Na manhã do último dia 23, a fila para participar do primeiro dia do 4º Congresso Nacional do MBL, numa casa noturna da avenida Francisco Matarazzo, estava repleta de jovens aos quais o grupo pretende atrair para suas fileiras. Com ingressos esgotados, o evento proporcionou o chamado MBL Experience. O EL PAÍS não foi autorizado a estar no evento sob a justificativa de que as credenciais de imprensa haviam se esgotado, mas o Buzzfeed descreveu a novidade como uma espécie de curso de formação misturado com entretenimento em que se passou táticas e comunicação e de organização de manifestações, além de diretrizes sobre como esses jovens deveriam se portar para ganhar voz no mundo político. Em determinado momento, conta o Buzzfeed, D'Eyrot reivindicou diante de uma plateia de quase 1.000 pessoas o legado da contracultura e da rebeldia de décadas atrás. "Nós somos os punk rockers, nós somos os subversivos de hoje. Quando falamos da biologia, que existe homem e mulher, e não 50 gêneros, estamos sendo subversivos", defendeu.
"O MBL Experience faz parte de todo o universo MBL, não somente ao MBL Estudantil", explica D'Eyrot ao EL PAÍS. "Porém, como percebemos que o público mais jovem curtiu o estilo, a partir do próximo ano, nossos congressos estaduais levarão o MBL Experience por todo o Brasil (assim como diversos outros eventos que estamos organizando) com atividades para os estudantes", acrescenta.
O MBL também pretende se transformar em um partido, ainda que as fórmulas para se chegar a isso ainda não estejam definidas. Uma opção é fundar um partido do zero, o que exigiria um longo caminho a percorrer para cumprir as exigências da Justiça Eleitoral. O mais viável, segundo adiantou algumas de suas lideranças para a Folha de S. Paulo, seria adotar alguma legenda que não tenha passado na cláusula de desempenho. "Estamos amadurecendo e analisando as propostas e alternativas", explica D'Eyrot.
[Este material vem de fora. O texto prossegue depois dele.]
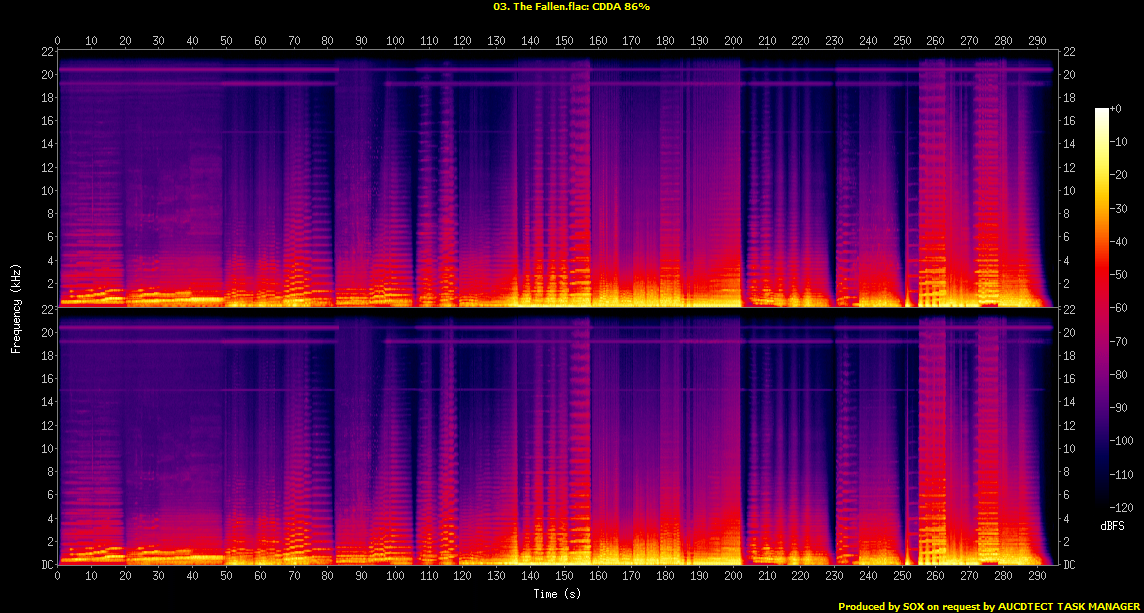The height and width of the screenshot is (613, 1144).
Task: Click the 290 mark on the top time axis
Action: [1037, 41]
A ideia é antiga, mas parece ter ganhado novo impulso após uma viagem do núcleo duro do grupo a um sítio em Jundiaí, onde, conforme relatou a Folha, ficaram offline para repensar as estratégias e rumos pós-eleições. D'Eyrot disse que o encontro foi produtivo, mas prefere não dar mais detalhes por agora. "Há vantagens e desvantagens em se ter um partido. Estamos amadurecendo e analisando as propostas e alternativas".
Publicamente o MBL promete manter sua independência do governo Bolsonaro, a cuja candidatura só aderiu completamente a partir do segundo turno. Antes disso, o movimento tentou alavancar o então prefeito João Doria, que queria a presidência mas acabou se elegendo para o governo do Estado. Depois, defendeu abertamente a pré-candidatura de Flavio Rocha (PRB), dono da Riachuelo. Não vingou. Com o bolsonarismo vitorioso, diz apoiar a agenda de reformas de futuro ministro da Economia Paulo Guedes, um dos convidados do 4º Congresso Nacional, ao mesmo tempo que alguns de seus membros dizem não concordar integralmente com o presidente eleito.